# Just arrived



## sue21 (May 14, 2014)

Hi,

My husband and I finally moved over last week permanently. We are living in Alcoraya which is near San Vicente del Raspeig. We are settling in and the small village is lovely. I am trying to find a bowls club that isn't too far, does anyone know of one?

We speak a little Spanish but would also like to join a club where there are English people, any ideas? Thank you.

Sue


----------



## tonymar (Jan 29, 2015)

Hi Sue welcome to Spain

I see your post is quite old now , have you settled in ok !

We are in Agost not too far from you 

Sorry dont know any bowls clubs , but there is an Engllish speaking club in El Campello , I have never been but I know people that have and they enjoy it !


Cheers Tony


----------



## sue21 (May 14, 2014)

Hi Tony,
Thank you for your message. We are settling in and finding our way around. Found a bowls club in Bonalba which Richard has joined. We go to Campello quite a lot,where is the English club that you mention? Ago at isn't too far from us,we will probably take a drive there one day.

Sue


----------



## sue21 (May 14, 2014)

That should say Agost!!


----------



## tonymar (Jan 29, 2015)

Hi Sue 

The English Speaking club is in Campello, its a bit hard to explain how to get there its off the n332 , you turn right at a garden centre , go to the bottom of the road then turn left , and it is on a corner on the right 

Sorry not very good direction , but if you google it you should get the address.
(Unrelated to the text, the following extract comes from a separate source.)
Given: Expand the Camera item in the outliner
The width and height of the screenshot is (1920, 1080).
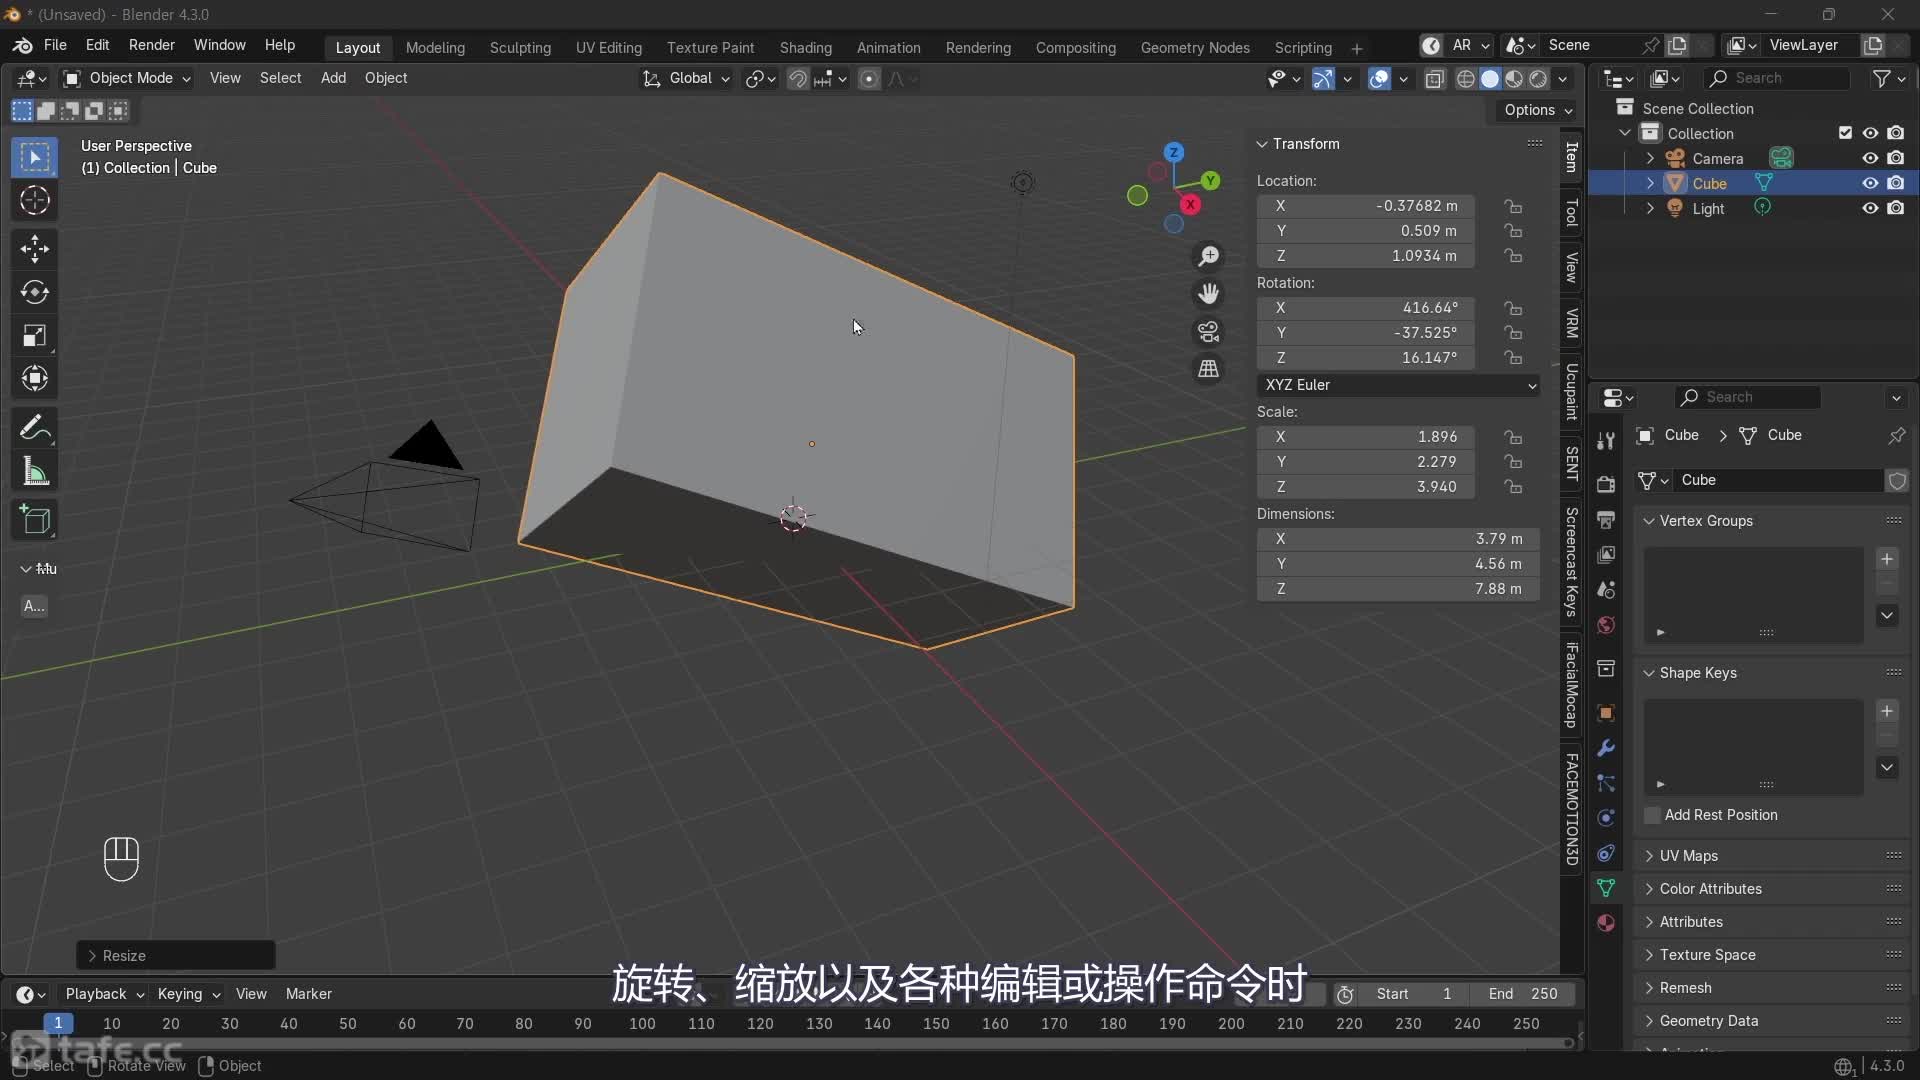Looking at the screenshot, I should point(1652,158).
I have not been myself , but friends have and they really enjoy it .

Yes Agost is worth a visit , there is a market held on Thursdays also many interesting traditional fiestas during the year .

Agost is famous for pottery so a great place to pick up ceramics , also worth visiting the bodegas where you an taste and buy wine from the barrel .
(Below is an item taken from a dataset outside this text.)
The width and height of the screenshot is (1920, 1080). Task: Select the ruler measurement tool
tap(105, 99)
your welcome to pop over for a coffee 

Cheers Tony


----------



## sue21 (May 14, 2014)

Hi Tony,

Thank you for the info,I know where you mean in Campello we will try it. Also looked up market in Agost it's not too far,will try and get there,probably next Thursday. How long have you lived here?
Sue


----------



## tonymar (Jan 29, 2015)

Hi Sue

We have been here almost 12 years now.

Time sure flys buy

Where in the UK are you from

Tony


----------



## tonymar (Jan 29, 2015)

sue21 said:


> Hi Tony,
> 
> Thank you for the info,I know where you mean in Campello we will try it. Also looked up market in Agost it's not too far,will try and get there,probably next Thursday. How long have you lived here?
> Sue


Hi Sue ,

Did you get over to Agost market ? or the English speaking club ?

All the best 

Tony Agost Alicante


----------